Woman candidates prove to be frontrunners in Malaysia
Sunday's general election results in Malaysia show that not only did women voters make a significant contribution to supporting secularism and moderate Islam, but most female candidates won well.
As election experts have noted, women candidates stand a better chance of winning - even against influential male contenders - because 52 per cent of the 10.3 million-strong electorate are women, and they take the trouble to vote.
Even the opposition Parti Islam se-Malaysia (PAS), which argues that a Muslim woman must wear a veil and her career should be confined to homemaking, for the first time fielded nine women among its 98 candidates. Only seven PAS candidates won and two were women.
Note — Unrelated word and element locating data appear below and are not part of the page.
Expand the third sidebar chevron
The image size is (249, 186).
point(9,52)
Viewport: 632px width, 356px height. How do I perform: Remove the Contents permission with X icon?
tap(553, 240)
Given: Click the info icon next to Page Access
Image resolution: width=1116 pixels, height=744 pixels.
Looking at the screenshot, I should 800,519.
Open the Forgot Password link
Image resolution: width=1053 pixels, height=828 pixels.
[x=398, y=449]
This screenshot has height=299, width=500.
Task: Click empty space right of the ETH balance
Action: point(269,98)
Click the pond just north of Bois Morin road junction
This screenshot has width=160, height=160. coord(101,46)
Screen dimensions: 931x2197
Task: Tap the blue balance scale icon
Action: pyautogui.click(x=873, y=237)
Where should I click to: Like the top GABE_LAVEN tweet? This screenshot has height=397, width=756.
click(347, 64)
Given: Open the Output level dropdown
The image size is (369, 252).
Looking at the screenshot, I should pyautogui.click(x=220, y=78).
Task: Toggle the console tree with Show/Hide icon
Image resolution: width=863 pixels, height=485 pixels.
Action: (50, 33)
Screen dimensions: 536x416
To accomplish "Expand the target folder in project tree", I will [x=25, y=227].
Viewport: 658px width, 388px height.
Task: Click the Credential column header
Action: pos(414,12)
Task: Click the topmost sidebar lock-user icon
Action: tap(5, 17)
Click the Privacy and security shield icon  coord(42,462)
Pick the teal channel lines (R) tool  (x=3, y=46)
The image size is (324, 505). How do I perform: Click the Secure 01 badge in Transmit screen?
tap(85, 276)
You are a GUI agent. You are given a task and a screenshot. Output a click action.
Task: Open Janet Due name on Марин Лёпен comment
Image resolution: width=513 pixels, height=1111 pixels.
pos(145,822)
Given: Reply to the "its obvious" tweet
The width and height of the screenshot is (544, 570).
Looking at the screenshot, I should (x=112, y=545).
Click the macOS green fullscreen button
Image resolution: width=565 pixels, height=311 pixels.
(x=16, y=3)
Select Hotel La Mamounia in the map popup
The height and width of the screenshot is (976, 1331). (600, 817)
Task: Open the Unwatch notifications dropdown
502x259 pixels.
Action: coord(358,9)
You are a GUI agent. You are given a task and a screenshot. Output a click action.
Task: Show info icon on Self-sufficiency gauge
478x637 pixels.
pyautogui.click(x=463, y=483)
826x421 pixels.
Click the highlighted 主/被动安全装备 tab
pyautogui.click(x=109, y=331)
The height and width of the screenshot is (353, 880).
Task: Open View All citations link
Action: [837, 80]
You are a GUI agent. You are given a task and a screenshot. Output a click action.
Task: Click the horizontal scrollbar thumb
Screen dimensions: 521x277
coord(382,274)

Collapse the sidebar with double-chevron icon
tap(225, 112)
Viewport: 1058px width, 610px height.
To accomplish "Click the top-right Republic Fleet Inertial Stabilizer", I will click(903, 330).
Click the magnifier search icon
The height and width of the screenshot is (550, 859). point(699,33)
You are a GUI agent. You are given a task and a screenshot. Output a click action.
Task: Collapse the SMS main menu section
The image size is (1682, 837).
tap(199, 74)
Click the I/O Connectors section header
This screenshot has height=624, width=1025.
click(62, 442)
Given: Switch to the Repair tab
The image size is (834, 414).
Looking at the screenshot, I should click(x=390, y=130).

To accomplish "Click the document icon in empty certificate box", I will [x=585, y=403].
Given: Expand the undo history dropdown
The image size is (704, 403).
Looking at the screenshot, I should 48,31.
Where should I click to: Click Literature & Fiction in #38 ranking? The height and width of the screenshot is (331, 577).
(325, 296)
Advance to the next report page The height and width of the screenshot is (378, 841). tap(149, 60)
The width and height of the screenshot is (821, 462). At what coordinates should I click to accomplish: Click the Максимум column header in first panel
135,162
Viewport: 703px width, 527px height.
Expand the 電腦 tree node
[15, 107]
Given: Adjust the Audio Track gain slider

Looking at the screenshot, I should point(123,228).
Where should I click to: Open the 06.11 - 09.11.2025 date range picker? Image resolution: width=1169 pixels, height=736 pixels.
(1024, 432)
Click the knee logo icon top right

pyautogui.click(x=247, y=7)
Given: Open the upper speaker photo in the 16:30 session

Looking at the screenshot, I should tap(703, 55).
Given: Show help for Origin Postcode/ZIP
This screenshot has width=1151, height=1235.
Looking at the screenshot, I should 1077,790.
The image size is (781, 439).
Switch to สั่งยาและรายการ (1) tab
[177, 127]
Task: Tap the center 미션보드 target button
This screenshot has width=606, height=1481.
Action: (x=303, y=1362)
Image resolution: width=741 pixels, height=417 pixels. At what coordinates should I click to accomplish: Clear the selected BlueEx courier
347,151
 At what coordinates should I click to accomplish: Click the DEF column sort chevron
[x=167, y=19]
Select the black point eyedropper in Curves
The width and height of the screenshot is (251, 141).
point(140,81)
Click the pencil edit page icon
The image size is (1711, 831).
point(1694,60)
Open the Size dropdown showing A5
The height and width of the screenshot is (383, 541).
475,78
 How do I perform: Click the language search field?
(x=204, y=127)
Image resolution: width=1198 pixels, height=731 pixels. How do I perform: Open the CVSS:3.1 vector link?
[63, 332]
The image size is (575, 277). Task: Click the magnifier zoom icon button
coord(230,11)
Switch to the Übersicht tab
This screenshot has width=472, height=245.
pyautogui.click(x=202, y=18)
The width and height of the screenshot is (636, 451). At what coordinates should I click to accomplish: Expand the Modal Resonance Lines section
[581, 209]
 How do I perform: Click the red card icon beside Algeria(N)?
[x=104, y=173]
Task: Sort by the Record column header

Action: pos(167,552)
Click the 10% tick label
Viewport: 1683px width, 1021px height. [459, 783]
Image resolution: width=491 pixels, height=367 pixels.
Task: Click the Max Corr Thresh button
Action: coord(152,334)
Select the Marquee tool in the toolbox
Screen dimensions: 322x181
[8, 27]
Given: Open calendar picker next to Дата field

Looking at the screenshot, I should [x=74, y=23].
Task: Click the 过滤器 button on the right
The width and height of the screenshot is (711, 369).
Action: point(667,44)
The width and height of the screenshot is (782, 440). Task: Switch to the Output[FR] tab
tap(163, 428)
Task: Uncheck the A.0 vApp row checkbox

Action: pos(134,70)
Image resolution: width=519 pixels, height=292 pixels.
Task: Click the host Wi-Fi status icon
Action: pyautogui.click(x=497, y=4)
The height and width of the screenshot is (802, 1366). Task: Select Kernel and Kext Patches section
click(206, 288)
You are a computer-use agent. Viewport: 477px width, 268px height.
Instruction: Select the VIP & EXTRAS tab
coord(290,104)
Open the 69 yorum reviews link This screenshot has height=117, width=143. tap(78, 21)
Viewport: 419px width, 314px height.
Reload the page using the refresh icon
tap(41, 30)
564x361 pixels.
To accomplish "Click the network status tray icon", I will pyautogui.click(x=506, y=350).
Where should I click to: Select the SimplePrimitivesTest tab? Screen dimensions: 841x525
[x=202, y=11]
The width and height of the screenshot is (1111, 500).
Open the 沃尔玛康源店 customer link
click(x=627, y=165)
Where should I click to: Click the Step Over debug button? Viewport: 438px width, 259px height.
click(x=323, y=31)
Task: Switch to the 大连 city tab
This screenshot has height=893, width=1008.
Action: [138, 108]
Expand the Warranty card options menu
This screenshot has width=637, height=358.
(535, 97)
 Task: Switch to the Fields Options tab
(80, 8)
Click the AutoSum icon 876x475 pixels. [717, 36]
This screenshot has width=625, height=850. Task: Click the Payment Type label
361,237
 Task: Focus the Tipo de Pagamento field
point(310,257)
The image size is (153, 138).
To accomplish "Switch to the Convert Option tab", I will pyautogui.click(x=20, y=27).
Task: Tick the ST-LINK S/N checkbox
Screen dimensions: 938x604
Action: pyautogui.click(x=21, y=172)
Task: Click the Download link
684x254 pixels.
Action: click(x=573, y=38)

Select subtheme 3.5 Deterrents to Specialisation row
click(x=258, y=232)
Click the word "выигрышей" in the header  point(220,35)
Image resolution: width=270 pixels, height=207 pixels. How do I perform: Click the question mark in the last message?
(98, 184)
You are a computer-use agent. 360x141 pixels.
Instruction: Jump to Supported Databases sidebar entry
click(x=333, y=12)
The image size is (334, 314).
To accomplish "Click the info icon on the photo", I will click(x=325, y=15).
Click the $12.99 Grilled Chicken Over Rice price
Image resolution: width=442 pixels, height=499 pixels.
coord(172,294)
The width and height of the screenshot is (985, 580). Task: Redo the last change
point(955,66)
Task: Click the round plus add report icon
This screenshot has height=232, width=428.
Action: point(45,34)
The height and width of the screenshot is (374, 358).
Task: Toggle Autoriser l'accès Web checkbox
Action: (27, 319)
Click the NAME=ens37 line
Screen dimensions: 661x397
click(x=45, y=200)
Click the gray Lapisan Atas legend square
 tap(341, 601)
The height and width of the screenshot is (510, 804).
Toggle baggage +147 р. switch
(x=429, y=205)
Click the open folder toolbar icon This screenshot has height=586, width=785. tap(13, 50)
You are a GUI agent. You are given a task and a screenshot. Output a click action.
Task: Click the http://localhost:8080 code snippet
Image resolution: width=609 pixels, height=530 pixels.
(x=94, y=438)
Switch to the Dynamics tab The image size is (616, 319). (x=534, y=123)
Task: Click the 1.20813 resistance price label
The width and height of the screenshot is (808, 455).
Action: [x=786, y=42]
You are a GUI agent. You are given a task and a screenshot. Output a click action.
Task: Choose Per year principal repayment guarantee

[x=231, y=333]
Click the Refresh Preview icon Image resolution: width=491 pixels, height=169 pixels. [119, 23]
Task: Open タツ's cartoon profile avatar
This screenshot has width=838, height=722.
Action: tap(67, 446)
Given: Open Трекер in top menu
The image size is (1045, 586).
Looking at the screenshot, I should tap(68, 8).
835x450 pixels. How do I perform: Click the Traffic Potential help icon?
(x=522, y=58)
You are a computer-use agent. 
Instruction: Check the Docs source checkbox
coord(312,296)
'Women voters recognised our efforts although we did not bring major change,' said the Democratic Action Party's Chong Eng, a parliamentary member who was returned with a greater margin. The government's women candidates easily defeated several prominent PAS leaders.
The only winner among the 58 candidates fielded from the National Justice Party was a woman - Wan Azizah Ismail. The youngest member of parliament is 27-year-old Fong Poh Kuang of the Democratic Action Party and she won by staggering 12,000 vote majority.
Prime Minister Abdullah Ahmad Badawi, who is forming his cabinet in seclusion, was quick to promise more than token representation by women in his new cabinet.
But feminists say the number of representatives in parliament is dismal.